Совсем иначе обстояло дело с Андзолето. С каким бесконечным вниманием он разглядывал, изучал ее в тот день, когда никак не мог решить, красива она или нет! Как замечал он малейшую черточку ее наружности, малейшее усилие понравиться ему! Как знал ее волосы, руки, ноги, ее походку, цвета, которые были ей к лицу, малейшую складку ее одежды! И с каким пылким воодушевлением хвалил он ее наружность, с каким томным сладострастием смотрел на нее! Целомудренная девушка не понимала тогда трепета своего сердца. Она не хотела понимать его и теперь, а между тем вновь ощущала его, и почти с той же силой, при мысли, что сейчас появится перед Андзолето. Она сердилась на себя, краснела от стыда и досады, старалась наряжаться для одного Альберта – и все-таки выбирала и прическу, и ленты, и даже взгляды, которые нравились Андзолето. «Увы! Увы! – думала она, кончив одеваться и отрываясь от зеркала. – Неужели я действительно могу думать только о нем и былое счастье имеет надо мною больше власти, чем презрение к этому человеку и обещания новой любви? Сколько я ни всматриваюсь в будущее, без него оно сулит мне лишь ужас и отчаяние. Но каково было бы это будущее с ним? Разве я не знаю, что чудесные дни Венеции безвозвратно прошли, что невинность больше не будет обитать с нами, что душа Андзолето развращена, ласки его способны только унизить меня, а моя жизнь была бы ежечасно отравлена стыдом, ревностью, страхом и раскаянием?»
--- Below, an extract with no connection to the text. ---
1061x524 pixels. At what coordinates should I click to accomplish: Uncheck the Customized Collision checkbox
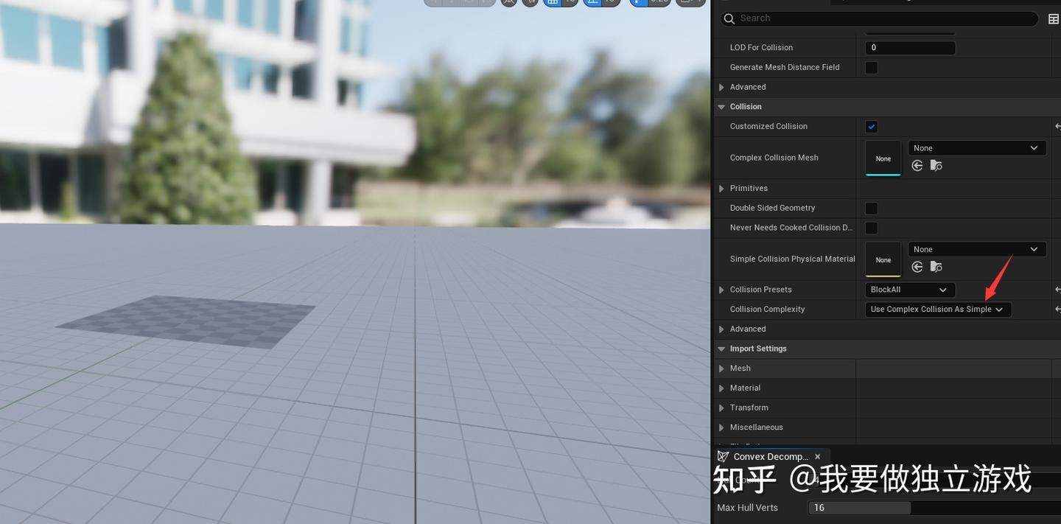coord(871,126)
Придирчиво и строго разобравшись в себе, Консуэло поняла, что нисколько не заблуждается относительно Андзолето и что от чувства к нему в ней не осталось и следа. Она уже не любила его в настоящем, боялась и почти ненавидела, думая о будущем, которое могло бы только развратить его еще больше, но она так обожала его в прошлом, что была не в силах вырвать его ни из своей жизни, ни из своей души. Теперь он был для нее как бы портретом, напоминающим любимое существо и сладостные дни, и, подобно вдове, которая тайком от нового супруга любуется изображением его предшественника, она чувствовала, что умерший занимает в ее сердце больше места, чем живой.
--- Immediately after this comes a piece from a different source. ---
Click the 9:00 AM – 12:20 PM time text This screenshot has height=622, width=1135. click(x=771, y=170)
Консуэло была девушкой рассудительной и обладала возвышенной душой, а потому не могла не знать, что из двух чувств, которые она внушала, наиболее искренним, наиболее благородным и наиболее ценным было, без сомнения, чувство Альберта. Теперь, когда оба очутились перед нею, ей сначала показалось, что она одержала победу над своим врагом. Глубокий взгляд Альберта, словно проникший ей в душу, долгое и крепкое пожатие его преданной руки дали ей понять, что он знает, чем кончился ее разговор с графом Христианом, и готов с покорностью и признательностью ждать своего приговора. В самом деле, Альберт не надеялся даже на такой ответ, и теперь его радовала самая нерешительность Консуэло, до того он был далек от самонадеянной заносчивости Андзолето. Последний, наоборот, вооружился всей своей самоуверенностью. Примерно догадываясь о том, что происходит в замке, он решил идти напролом, рискуя даже быть выброшенным за дверь. Его развязные манеры, иронический, дерзкий взгляд вызывали в Консуэло глубочайшее отвращение, а когда он с наглым видом подошел, намереваясь вести ее к столу, она отвернулась и взяла руку, предложенную ей Альбертом.
Как всегда, молодой граф сел напротив Консуэло, – старый Христиан усадил ее налево от себя, на место, прежде занимаемое Амалией, а после ее отъезда предоставленное Консуэло. Но вместо капеллана, обычно сидевшего слева от Консуэло, канонисса пригласила сесть между ними мнимого братца; таким образом, едкие колкости, тихо произносимые Андзолето, могли достигать ушей молодой девушки, а непочтительные остроты, как он и рассчитывал, – вызывать негодование старого священника.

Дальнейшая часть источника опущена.